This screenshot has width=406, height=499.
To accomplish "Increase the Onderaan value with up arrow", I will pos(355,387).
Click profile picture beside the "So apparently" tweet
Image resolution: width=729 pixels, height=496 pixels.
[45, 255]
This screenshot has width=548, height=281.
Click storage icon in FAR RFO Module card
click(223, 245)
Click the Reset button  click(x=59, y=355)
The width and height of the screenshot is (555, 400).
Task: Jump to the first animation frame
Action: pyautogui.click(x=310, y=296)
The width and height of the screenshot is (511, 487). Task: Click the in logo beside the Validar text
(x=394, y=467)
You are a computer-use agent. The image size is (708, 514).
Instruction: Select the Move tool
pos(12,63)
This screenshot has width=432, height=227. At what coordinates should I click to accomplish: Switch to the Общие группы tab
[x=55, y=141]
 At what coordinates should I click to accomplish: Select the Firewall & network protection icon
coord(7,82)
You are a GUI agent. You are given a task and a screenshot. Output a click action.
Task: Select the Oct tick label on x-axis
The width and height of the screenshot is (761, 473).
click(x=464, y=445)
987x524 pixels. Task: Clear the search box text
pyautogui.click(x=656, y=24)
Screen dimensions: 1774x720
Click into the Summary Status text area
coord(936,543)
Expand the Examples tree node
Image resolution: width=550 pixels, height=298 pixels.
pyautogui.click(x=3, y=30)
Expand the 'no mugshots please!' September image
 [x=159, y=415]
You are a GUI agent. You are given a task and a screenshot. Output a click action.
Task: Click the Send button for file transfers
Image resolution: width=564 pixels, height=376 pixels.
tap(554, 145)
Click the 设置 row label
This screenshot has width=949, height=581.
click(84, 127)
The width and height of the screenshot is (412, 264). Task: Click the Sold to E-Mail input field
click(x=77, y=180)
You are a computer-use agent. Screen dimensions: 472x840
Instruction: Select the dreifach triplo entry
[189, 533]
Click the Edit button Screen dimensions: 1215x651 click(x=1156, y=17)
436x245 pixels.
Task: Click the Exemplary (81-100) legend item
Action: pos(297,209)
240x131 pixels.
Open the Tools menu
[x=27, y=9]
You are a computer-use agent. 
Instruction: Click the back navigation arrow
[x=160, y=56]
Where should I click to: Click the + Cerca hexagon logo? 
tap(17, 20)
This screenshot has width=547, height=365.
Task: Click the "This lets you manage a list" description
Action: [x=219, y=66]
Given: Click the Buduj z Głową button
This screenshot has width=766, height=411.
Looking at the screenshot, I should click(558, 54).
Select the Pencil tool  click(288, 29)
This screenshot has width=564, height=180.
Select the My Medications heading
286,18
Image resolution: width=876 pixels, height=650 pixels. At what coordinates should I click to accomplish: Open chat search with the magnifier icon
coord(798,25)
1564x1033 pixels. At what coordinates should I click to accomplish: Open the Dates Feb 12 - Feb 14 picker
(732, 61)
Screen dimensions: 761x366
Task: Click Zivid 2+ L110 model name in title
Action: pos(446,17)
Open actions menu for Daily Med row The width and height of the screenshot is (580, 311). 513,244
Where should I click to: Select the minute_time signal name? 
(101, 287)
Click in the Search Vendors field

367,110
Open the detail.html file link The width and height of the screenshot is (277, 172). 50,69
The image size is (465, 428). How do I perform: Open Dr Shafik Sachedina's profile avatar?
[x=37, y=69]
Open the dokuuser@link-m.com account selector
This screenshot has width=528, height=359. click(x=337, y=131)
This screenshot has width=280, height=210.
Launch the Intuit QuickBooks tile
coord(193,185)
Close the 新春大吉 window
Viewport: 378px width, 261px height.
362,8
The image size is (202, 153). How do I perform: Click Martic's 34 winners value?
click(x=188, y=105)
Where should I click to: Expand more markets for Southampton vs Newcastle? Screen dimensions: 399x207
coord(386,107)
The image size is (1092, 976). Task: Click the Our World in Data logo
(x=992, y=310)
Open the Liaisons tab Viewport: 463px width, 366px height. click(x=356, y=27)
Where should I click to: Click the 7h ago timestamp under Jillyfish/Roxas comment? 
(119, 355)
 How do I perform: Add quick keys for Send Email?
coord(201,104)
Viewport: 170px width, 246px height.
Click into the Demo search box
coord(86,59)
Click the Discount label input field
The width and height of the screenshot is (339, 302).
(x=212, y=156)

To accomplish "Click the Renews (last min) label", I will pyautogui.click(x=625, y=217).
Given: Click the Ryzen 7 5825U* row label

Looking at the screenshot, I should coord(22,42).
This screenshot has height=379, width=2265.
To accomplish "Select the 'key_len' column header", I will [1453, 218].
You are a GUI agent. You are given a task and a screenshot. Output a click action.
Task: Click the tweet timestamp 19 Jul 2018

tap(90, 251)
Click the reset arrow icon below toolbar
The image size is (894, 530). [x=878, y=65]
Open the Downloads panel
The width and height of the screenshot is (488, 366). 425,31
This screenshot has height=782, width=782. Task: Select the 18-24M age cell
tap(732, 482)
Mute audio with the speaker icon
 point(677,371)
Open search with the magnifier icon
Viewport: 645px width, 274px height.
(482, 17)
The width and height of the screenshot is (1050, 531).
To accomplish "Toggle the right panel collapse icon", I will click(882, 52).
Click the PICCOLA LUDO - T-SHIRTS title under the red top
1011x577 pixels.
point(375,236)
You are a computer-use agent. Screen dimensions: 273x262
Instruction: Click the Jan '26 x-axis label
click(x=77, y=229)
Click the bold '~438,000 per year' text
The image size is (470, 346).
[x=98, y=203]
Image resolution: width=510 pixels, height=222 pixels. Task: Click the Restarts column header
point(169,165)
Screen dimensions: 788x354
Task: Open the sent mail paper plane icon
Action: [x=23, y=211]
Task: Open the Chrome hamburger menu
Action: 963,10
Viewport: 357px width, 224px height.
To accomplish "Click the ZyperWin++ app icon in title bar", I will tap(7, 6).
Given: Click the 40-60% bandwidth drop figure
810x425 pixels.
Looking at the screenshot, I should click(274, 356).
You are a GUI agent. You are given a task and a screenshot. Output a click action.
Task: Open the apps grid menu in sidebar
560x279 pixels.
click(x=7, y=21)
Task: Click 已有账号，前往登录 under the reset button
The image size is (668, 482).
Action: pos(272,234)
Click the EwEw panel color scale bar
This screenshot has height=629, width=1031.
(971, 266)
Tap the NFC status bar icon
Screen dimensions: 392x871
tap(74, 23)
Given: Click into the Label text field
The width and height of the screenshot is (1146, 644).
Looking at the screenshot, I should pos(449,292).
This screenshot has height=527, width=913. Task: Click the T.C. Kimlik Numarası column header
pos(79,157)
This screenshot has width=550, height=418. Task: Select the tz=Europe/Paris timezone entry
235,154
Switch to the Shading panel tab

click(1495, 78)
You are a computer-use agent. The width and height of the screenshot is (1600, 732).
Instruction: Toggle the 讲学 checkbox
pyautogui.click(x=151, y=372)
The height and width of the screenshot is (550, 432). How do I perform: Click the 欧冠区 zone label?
========
Exercise brief. Whenever the string "computer" occurs in a line of the entries above, copy that line.

Response.
You are a computer-use agent. The image size is (708, 514).
You are a computer-use agent. Screen dimensions: 472x840
You are a computer-use agent. 
You are a computer-use agent. Screen dimensions: 273x262
You are a computer-use agent. The width and height of the screenshot is (1600, 732).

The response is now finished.